看到寧夏從房間里出來,寧母很高興,連忙招呼許久未見的女兒,摸摸頭一會兒又摸摸臉的,讓她覺得自己這會兒像塊兒豬肉。
不過她也知道寧母充其量就是在觀察自家的豬有沒有長肉的樣子,其實也挺溫情的,感覺不壞。
雖然知道孩子已經是修仙人士了,尋常食物對她來說很有可能起不了多大作用,但父母也總是會為孩子操勞,不管對方變成什么樣。怕寧夏餓著,連忙招呼她吃早點,都是特地給留下的。
寧夏好久沒有嘗到寧母的手藝了,但也還是一下子就認了出來。
看她吃的香,寧母在旁邊微笑著看著。
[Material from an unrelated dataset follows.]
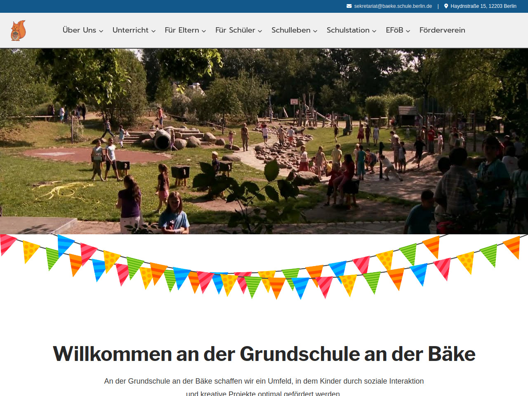The height and width of the screenshot is (396, 528).
Task: Select Für Eltern in navigation
Action: click(182, 30)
兄嫂過來了一趟,但見母女兩人一處,很自然地離開了去別處忙她的活,給兩人留下談話的空間。
“你慢點吃。怎么瘦了這么多?上回你回來也都是正常的,是遇到什么煩惱的事嗎?”寧母忽然道。
什么煩惱的事兒?寧夏沒差點被噎到的,她之前一直擱那兒煩惱的事情不就在眼前么,她也是因此遲遲沒能回家。雖然如今也算解開了,但寧母這么一問還真的戳中了寧夏心中的敏感處。
“我有瘦了嗎?可能是前陣子忙著課業,太難過,就累瘦了。”寧夏有些睜著眼說瞎話地道。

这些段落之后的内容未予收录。